If anyone can help me with my problem here I would deeply appreciate it. Because honestly if after this year I can’t get a boot to finally fit right I am just going to give up and go back to skiing….. Which I really do NOT want to do.
Ryan,


----------



## Calibre 6 (Mar 30, 2010)

The best thing to do is to try on as many boots as possible to find the best fit. I tried on 4 pairs ranging in price and size. I've heard others who have tried on as many as 10. I've heard good things about the Burton Ions.


----------



## rscott22 (Sep 21, 2009)

Calibre 6 said:


> The best thing to do is to try on as many boots as possible to find the best fit. I tried on 4 pairs ranging in price and size. I've heard others who have tried on as many as 10. I've heard good things about the Burton Ions.


Thanks for the input. I have tried on at least 15 different boots and they all feel pretty much fine until I hit the slope and thats when i can tell if a boot fits me or not. So far I havent had any luck but I always bought cheap boot's also so maybe spending the extra for nice boots will make a difference for once.


----------



## Donutz (May 12, 2010)

First, I don't know about the "buy a size smaller" advice. I'm 9-1/2 in street shoes but 11-1/2 in my Ride Jackson Boas.

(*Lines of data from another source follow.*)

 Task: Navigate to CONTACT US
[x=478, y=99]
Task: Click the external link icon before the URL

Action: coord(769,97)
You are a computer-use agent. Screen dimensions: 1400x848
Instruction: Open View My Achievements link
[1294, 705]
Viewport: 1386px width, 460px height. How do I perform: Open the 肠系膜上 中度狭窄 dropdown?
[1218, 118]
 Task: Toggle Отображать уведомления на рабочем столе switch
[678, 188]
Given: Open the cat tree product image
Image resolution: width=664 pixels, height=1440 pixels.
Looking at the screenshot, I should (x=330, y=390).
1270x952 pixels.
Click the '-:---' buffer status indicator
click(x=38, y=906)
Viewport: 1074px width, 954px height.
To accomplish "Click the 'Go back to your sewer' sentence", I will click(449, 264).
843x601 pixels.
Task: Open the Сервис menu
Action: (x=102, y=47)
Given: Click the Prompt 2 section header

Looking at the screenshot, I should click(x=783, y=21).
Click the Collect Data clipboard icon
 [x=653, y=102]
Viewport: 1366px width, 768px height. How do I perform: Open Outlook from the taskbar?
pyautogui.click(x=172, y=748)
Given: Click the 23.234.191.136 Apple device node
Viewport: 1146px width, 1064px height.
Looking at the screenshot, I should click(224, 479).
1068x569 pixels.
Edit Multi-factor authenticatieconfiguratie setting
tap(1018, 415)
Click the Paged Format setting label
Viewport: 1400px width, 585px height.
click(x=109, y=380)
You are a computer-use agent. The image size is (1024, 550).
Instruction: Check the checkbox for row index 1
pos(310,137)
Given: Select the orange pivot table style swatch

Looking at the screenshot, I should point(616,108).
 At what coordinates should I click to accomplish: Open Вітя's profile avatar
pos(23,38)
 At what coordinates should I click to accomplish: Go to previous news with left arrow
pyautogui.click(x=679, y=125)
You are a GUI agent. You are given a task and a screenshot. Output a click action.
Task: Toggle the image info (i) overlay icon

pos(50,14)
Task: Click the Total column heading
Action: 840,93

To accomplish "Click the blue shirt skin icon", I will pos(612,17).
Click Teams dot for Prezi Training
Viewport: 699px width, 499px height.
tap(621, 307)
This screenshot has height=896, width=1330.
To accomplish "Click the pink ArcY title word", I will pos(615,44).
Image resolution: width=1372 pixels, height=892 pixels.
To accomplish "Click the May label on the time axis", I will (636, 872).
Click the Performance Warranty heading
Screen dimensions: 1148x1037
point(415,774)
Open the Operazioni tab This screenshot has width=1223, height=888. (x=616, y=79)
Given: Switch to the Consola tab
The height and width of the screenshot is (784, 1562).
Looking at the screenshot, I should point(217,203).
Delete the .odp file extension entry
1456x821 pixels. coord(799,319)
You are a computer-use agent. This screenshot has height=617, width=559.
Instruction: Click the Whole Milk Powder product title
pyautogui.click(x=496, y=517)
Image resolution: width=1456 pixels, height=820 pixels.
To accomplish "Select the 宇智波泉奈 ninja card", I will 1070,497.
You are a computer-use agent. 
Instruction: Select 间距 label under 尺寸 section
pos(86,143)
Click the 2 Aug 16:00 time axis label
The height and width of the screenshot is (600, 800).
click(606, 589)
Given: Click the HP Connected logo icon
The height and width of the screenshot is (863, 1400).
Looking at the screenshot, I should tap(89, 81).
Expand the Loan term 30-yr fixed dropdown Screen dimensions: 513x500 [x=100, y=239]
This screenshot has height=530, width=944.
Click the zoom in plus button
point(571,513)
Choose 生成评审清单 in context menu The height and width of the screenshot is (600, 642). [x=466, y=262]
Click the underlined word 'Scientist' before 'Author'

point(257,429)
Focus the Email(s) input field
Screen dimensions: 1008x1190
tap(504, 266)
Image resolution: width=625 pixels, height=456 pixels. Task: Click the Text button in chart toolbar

As far as heel lift, you may have narrow heels. Have you looked at boots that have a boa tightener specifically for heel lift? Not cheap, but if that doesn't work for you I'd recommend arc welding your foot to the board.


----------



## NYinfamous2k2 (Aug 5, 2009)

whats up, definitely try on as many as possible, but remember if a boot has even the slightest room in the front once broken in and pack out after a few days riding they will most likely be to big and cause heel lift. the trick is to buy boots that your toes just touch the front after packing out they should fit perfectly. My suggestion on a specific boot which has amazing heel hold are the dc judges. the have dual boa system that works GREAT and the heel hold is the best ive felt in 16 yrs of riding. good luck.


----------



## ttchad (Jan 9, 2008)

Burton Ion's are great but I have never found aboot I can stand for more than 3 hours. Just be careful not to screw up your laces on the lift with your board edges.


----------



## Ballistic (Aug 31, 2009)

-what other boot models have u tried?
-wear THIN socks when u go try on boots.
-yes your toes should touch lightly the end of the boot, boots tightened properly, knees in a flexed/riding position.
-when boots begin to pack out you can put thicker insoles inside to reduce the room, like superfeet. Or even a thin spacer inder your insoles. Also thicker socks as boots pack out. New boots thin socks.
-heel lift- DC boots hug the heel really well.. Judge, Status.
-u can insert heel spacer things (if they will stay in place). My Burton Driver X came with them.


----------



## rscott22 (Sep 21, 2009)

Ballistic said:


> -what other boot models have u tried?
> -wear THIN socks when u go try on boots.
> -yes your toes should touch lightly the end of the boot, boots tightened properly, knees in a flexed/riding position.
> -when boots begin to pack out you can put thicker insoles inside to reduce the room, like superfeet. Or even a thin spacer inder your insoles. Also thicker socks as boots pack out. New boots thin socks.
> ...


- burton ruler
- I wear burton socks in my boots
- yeah mine feel smashed so they are way to tight.
- Ok ill try that when I get my new boots i appreciate the advice.
- Yeah i think the BOZ system with DC boots is the way i am probably going to go to keep my heel in place.


----------



## Ballistic (Aug 31, 2009)

ski/snowboard socks come in thin , medium, thick, some with extra padding or other varieties. Top quality socks.. different ones to suit the temperature, is a good approach.


----------



## B.Gilly (Jul 23, 2008)

rscott22 said:


> Hey guys new here to the forum and I have a few questions. I have 3 problems really with my boots ever since I have started snowboarding.
> 
> 1. I have bought 3 different sets of boots now and in 3 different sizes first were 11’s then 10’ & ½ and lastly a 10. I wear a size 11 & ½ shoe normally on the street. I have always been told you should buy your snow board boots a size smaller but I always feel like they are cramming my toes into the front of them and they are always so uncomfortable for me. My 11’s seem to fit the best comfort wise but I had another problem with which I’ll bring up next.
> 
> ...


Check into Celsius boots. Check the models with the stoke strap which might help you a bit with heel lift. Look at the Climate for a stiffer boot or Cirrus for a slight softer boot and one step softer is the CLS10. Just a few options for you. Celsius seem to have a fairly decent size toe box so just an option for you to look into. They also come with J bars to help in the heel lift.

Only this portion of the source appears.